Payer-provider partnership allowed the typical data silos to be integrated to make real-time data available to support improved clinical decision-making. Culturally, this deeper partnership is fostered through routine payer-provider clinical leadership meetings and focused workgroups integrating stated goals of clinical content experts from the payer and provider sides. The partnership generally focuses on opportunities to improve care first and is then followed by the development of payment models to support those efforts.
To address the opioid problem, our providers have implemented centers of excellence for substance abuse disorder across Western Pennsylvania with support from the health plan, pregnancy recovery centers for mothers with substance abuse disorder, and bridging therapy from the emergency department for those requiring medication assisted therapy organized by the health plan. The health plan follows these members and their families with telephonic outreach or home visits; health plan care managers use motivational interviewing and engage caregivers in close follow-up to prevent remission and reduce harm. Again, partnership between the payer and provider has delivered capital support to providers to optimize clinical services and coordination of services that are typically fragmented, with the goal of driving better clinical care and financial performance for all parties.

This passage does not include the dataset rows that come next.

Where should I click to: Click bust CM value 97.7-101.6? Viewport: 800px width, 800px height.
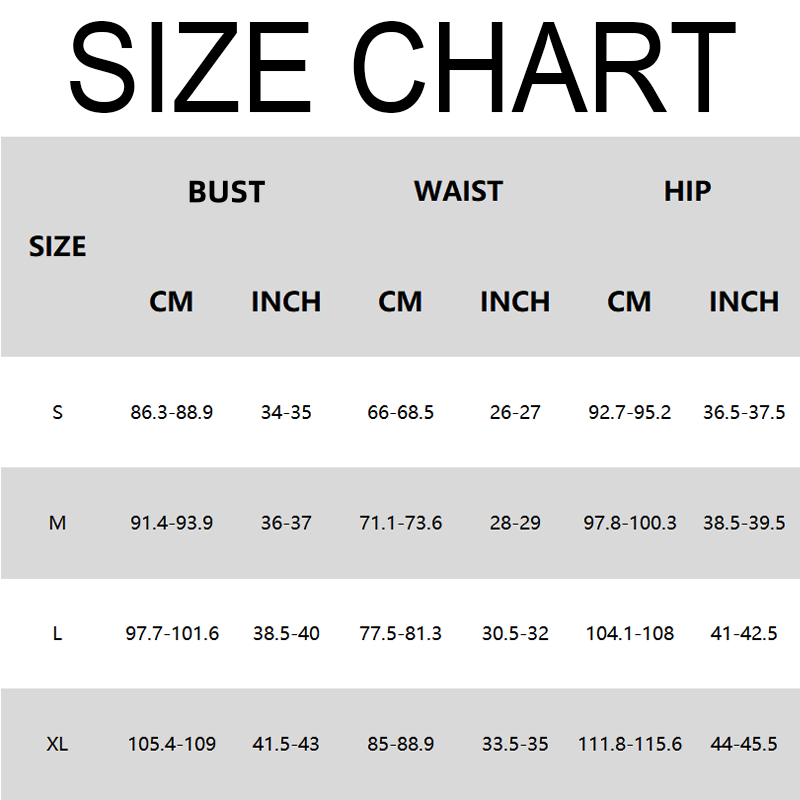point(172,634)
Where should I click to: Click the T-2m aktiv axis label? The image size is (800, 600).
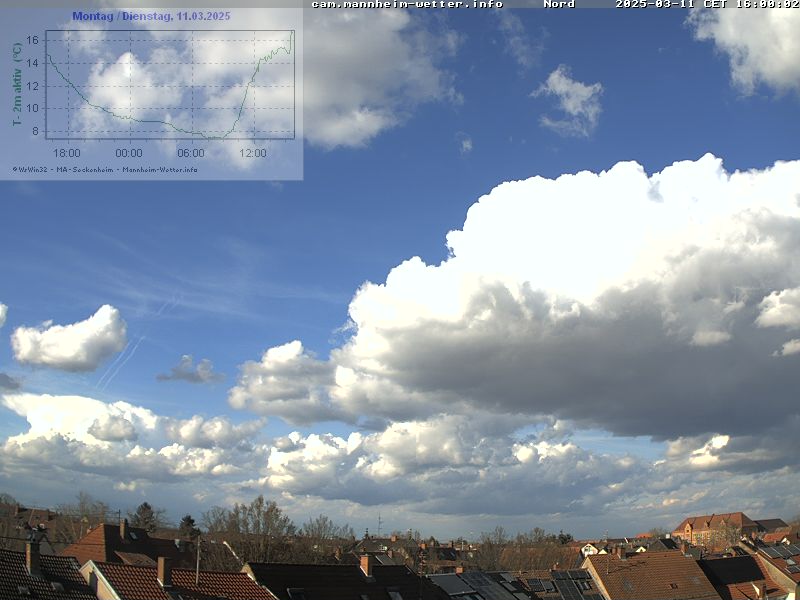point(17,85)
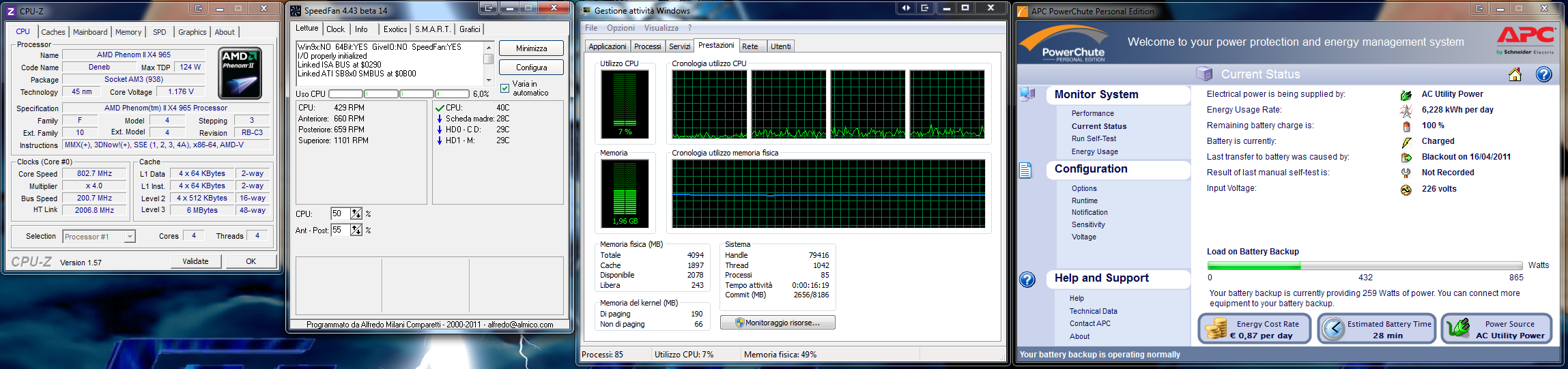The height and width of the screenshot is (369, 1568).
Task: Click the Load on Battery Backup bar
Action: [x=1364, y=266]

Through these efforts, reductions in opiate prescribing have exceeded national trends, and are considerably more pronounced in UPMC providers than non-UPMC providers in the UPMC health plan network. During the third and fourth quarters of 2017, opioid prescribing statewide was 12% lower than the same period of the prior year; but internal studies of UPMC Health Plan data indicate that there was an 18% drop in opioid prescribing over the last year by UPMC providers.
The Road Ahead
As policymakers consider options to improve the health of our nation and reduce health care costs, marketplace structure should be central. As Western Pennsylvania illustrates, when consolidation involves the integration of providers and payers working together to improve quality and reduce costs, good things can happen — for the organizations, the patients, and the communities they serve. Improved quality and lower costs can, and should, coexist. In markets where providers are already taking financial risk in the management of substantial patient populations, the path is clearer. Even in the absence of that experience, such a transition likely makes more sense than maintaining the status quo.
In the continued effort to stimulate the transition from volume to value, the recent proliferation of provider-led plans offers reason for optimism. But the road ahead is not without hurdles. Provider-led accountable care organizations often struggle with assuming payer roles and responsibilities, and some major hospitals and health systems are now dealing with losses at health plans that they recently started.
Policymakers and CMS ought to consider ways to support new models of consumer engagement and member management processes, risk analysis, and reimbursement modeling that are essential for improving clinical quality, patient satisfaction, and costs within an IDFS. One thing is certain: Provider-led plans that are sustainable are outperforming their non-integrated counterparts on both quality and consumer satisfaction. As competition accelerates and cost reductions follow, the end goal of a high-value health care system may just well be in sight.